The RB-derived cell line Weri-RB1, obtained from ATCC (Rockinville, MD), was treated with 5-Aza-dC (versus untreated control) in a time course experiment measuring gene expression profiles at 3 specific time points after treatment initiation, i.e., after 48, 72 and 96 h. Total RNA samples were isolated using TRIZOL (Invitrogen). After cDNA conversion, microarray expression analysis was carried out using PIQORTM Cell Death Human Sense Microarrays (Miltenyi Biotech) containing 200-mer oligo-probes covering 494 human genes. Mean signal and local background intensities were obtained for each spot on the microarray images using the ImaGeneTM software package (BioDiscovery).

Assessment of gene expression profiles at the three time points was achieved by using a Cy5/Cy3 customized platform containing about 500 genes related to apoptosis, cell death and inflammation.

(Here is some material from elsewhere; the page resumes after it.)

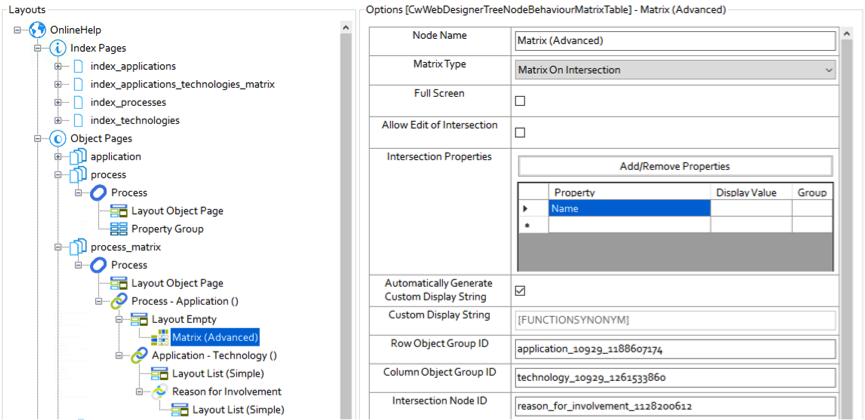Select the Application - Technology () node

Local background was subtracted from the signal to obtain the signal intensity, after which the Cy5/Cy3 ratio was calculated. Subsequently, the mean of the ratios of 4 spots for the same gene was computed. The ratios were normalized using the Median and the Lowess methods. Quality filtering was applied for the calculation of the Cy5/Cy3 ratio to only spots/genes with at least in one channel a signal intensity 2-fold higher than the mean background, for then selecting up- and down-regulated genes.

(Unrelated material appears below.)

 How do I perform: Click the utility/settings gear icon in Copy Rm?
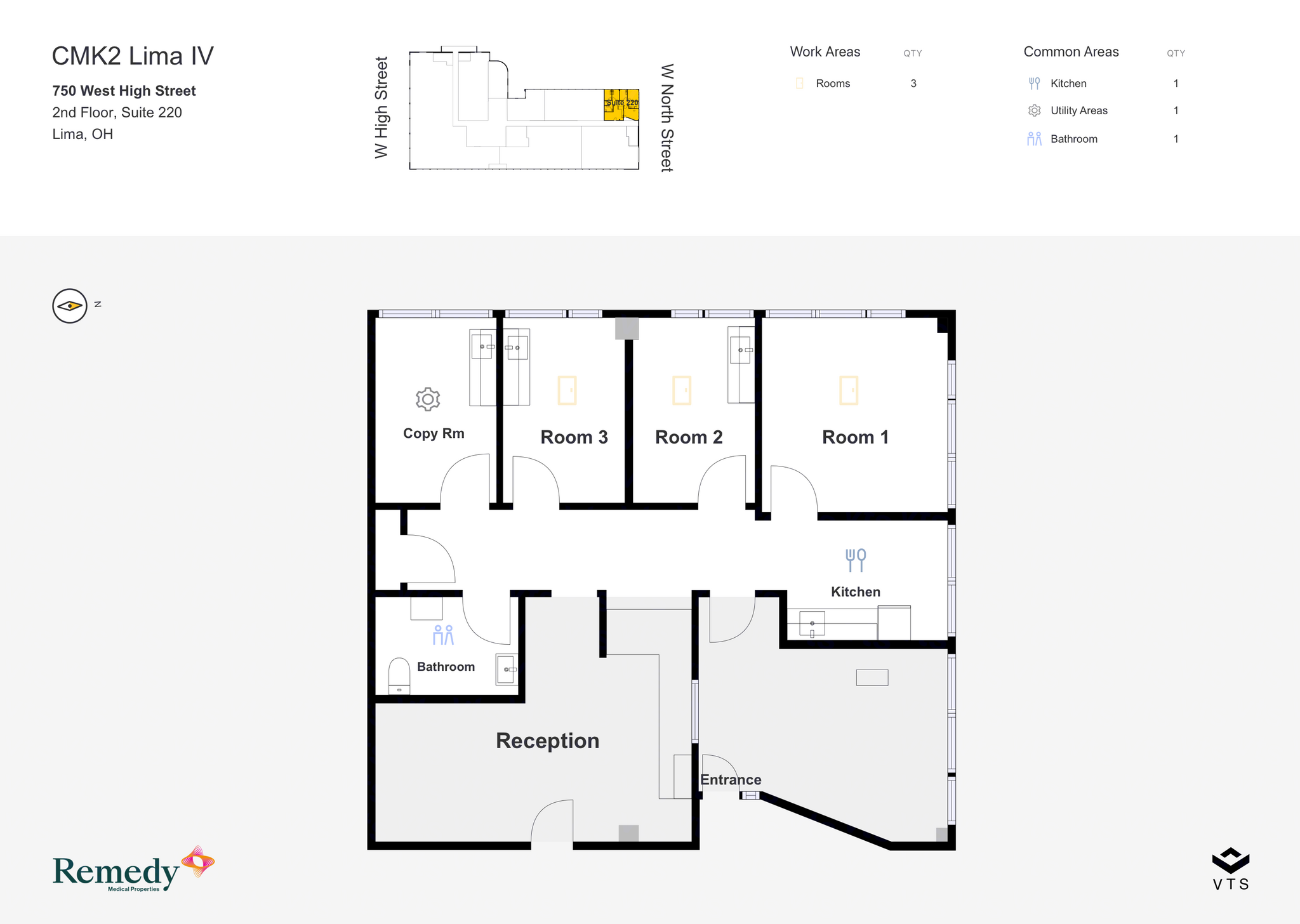[428, 399]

GeneMania (http://www.genemania.org/) (16,17) was used to generate the networks, showing co-expression dynamics among the connected genes through the available Co-expression, Co-localization, Genetic interactions, Pathway, Physical interactions, Predicted and Shared protein domains (default settings). The results were imported into Cytoscape for display. GeneMania allowed an assessment of the interactions occurring at co-expression level for the DEG sets in all the measured time course profiles. The network configurations were built from the log2 expression ratio values.

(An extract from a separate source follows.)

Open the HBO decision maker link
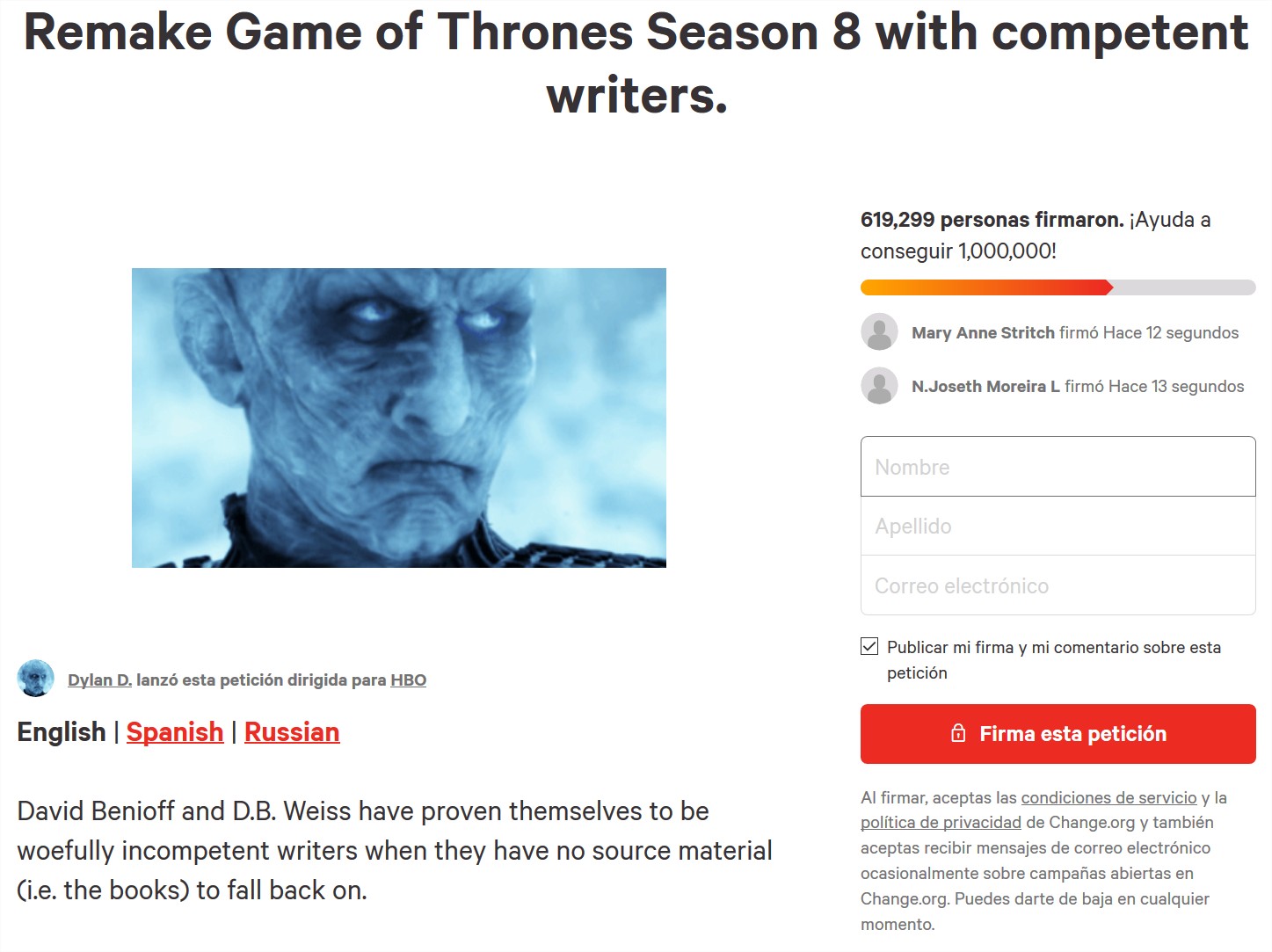 408,679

Functional enrichment was obtained with David (http://david.abcc.ncifcrf.gov/) and PantherDB (http://www.pantherdb.org/) tools for GO enrichment and pathway mapping, respectively. Pathway analysis was performed using ClueGo in Cytoscape 3.1, and by selecting as annotation sources Wikipathways, KEGG and Reactome. The statistical analysis included right-sided hypergeometric test for enrichment by Benjamini-Hochberg P value correction.


Results

GO (biological processes) and pathway annotations referred to the evidences obtained from the RB-derived cell line Weri-RB1 are listed in Tables 1,2, respectively. The DEG sets enrich terms according to FDR-corrected P values. Pathway annotations for the HOS-derived cell line HosDXR150 are listed in Table 3 (up-regulated DEGs) and in Table 4 (down-regulated DEGs), respectively. We found only 3 DEG markers that were shared between the two cancer types; one of them (TP73) exhibiting a discordant regulation sign (Figure 1). From these genes as the network seed nodes, co-expression network links (dashed lines) and protein-protein interaction networks (straight lines) were built. In the figures, the blue rectangular nodes indicate DEGs, while the grey ovals represent interactors that were added to complete the connectivity patterns.

Table 3
Table 3 HOS pathway annotation terms (sources: KEGG, REACTOME and Wikipathways)
Full table
Table 4
Table 4 HOS pathway annotation terms (sources: KEGG, REACTOME and Wikipathways)
Full table

A neighbor-1 expanded network (i.e., starting from a seed node, and including the direct links with surrounding nodes) is provided for TP73 in both cancer types, due to the particular relevance of this gene. Only closest neighbor exploration of the seed gene was considered, to avoid redundant networks. The genes of interest are shown in Figure 1. Firstly, transcription factor binding to IGHM enhancer 3 (TFE3), which plays a role in immunity (activation of CD40L in T-cells) and is also known as a fusion gene associated with chromosomal translocations. Secondly, V-Rel avian reticuloendotheliosis viral oncogene homolog (RELA), deeply involved in NFkB1 signaling, and related to the PI3k-Akt cascade, inflammation, immunity, differentiations, cellular growth and tumorigenic processes. Finally, TP73 is a transcription factor participating in apoptotic response to DNA damage and essential for expressing cytokines in T-cells. It appears that the only commonly and DEG markers bring an immune system signature.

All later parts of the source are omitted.